WORK TO BE COMPLETED:
Print verbatim the opening line of the material and every subsequent line through the one containing "Image resolution: width=932".

RECORDS SHOWN:
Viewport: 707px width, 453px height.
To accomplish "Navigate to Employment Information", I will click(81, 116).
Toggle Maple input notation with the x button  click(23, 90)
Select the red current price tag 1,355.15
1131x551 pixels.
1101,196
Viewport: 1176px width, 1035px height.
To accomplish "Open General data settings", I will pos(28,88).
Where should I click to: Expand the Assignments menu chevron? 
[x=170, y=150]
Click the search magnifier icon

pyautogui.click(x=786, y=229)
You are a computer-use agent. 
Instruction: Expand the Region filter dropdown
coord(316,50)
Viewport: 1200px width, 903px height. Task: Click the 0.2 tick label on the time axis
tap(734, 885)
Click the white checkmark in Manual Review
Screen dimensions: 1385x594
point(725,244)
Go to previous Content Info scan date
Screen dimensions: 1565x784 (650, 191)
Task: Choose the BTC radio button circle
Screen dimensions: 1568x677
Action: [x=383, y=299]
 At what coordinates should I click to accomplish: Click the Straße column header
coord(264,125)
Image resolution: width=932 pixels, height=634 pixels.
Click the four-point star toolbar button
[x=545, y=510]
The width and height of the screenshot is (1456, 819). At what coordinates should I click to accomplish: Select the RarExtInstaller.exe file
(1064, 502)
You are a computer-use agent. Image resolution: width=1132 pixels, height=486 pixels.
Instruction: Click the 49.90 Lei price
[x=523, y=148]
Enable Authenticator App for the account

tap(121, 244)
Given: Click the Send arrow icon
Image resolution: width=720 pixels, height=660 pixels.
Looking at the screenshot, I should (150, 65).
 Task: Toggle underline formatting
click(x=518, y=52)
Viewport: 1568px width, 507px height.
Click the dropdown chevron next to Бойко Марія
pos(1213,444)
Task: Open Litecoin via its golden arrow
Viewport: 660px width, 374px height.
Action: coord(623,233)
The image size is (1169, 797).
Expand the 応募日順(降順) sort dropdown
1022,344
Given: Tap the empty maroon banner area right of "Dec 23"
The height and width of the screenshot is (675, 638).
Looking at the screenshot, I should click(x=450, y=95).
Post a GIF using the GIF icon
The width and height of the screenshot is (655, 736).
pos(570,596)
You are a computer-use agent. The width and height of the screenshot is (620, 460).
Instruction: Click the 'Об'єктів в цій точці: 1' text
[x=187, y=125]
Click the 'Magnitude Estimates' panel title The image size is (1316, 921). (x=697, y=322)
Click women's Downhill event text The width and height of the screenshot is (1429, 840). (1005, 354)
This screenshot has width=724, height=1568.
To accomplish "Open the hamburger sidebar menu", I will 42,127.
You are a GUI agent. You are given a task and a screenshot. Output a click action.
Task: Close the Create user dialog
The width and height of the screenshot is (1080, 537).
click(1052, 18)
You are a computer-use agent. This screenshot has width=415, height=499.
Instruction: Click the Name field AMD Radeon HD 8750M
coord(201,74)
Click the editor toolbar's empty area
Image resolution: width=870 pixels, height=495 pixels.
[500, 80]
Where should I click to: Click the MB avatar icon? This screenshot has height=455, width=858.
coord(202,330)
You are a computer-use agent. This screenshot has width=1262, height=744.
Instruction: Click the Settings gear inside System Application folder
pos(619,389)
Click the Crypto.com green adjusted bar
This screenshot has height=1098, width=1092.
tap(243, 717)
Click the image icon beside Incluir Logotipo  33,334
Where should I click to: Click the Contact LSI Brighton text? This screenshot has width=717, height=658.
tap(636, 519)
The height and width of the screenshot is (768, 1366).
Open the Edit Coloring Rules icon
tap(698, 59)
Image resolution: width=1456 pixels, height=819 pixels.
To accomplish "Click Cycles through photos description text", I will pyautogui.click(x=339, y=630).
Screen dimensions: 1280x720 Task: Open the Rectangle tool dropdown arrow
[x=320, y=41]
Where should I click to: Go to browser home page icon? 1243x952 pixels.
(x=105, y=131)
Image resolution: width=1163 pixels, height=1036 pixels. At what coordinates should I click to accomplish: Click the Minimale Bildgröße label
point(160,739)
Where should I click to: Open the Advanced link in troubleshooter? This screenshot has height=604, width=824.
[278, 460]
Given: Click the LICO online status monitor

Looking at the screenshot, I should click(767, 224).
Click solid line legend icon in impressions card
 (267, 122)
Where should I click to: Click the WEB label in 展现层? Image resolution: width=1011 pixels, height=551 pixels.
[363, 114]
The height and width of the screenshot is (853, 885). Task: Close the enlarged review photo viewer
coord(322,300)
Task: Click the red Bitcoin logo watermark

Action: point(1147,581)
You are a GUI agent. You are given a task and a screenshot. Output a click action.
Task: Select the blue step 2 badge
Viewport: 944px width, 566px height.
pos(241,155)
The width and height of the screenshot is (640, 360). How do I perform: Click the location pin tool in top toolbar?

TASK ANSWER:
Viewport: 707px width, 453px height.
To accomplish "Navigate to Employment Information", I will click(81, 116).
Toggle Maple input notation with the x button  click(23, 90)
Select the red current price tag 1,355.15
1131x551 pixels.
1101,196
Viewport: 1176px width, 1035px height.
To accomplish "Open General data settings", I will pos(28,88).
Where should I click to: Expand the Assignments menu chevron? 
[x=170, y=150]
Click the search magnifier icon

pyautogui.click(x=786, y=229)
You are a computer-use agent. 
Instruction: Expand the Region filter dropdown
coord(316,50)
Viewport: 1200px width, 903px height. Task: Click the 0.2 tick label on the time axis
tap(734, 885)
Click the white checkmark in Manual Review
Screen dimensions: 1385x594
point(725,244)
Go to previous Content Info scan date
Screen dimensions: 1565x784 (650, 191)
Task: Choose the BTC radio button circle
Screen dimensions: 1568x677
Action: [x=383, y=299]
 At what coordinates should I click to accomplish: Click the Straße column header
coord(264,125)
Image resolution: width=932 pixels, height=634 pixels.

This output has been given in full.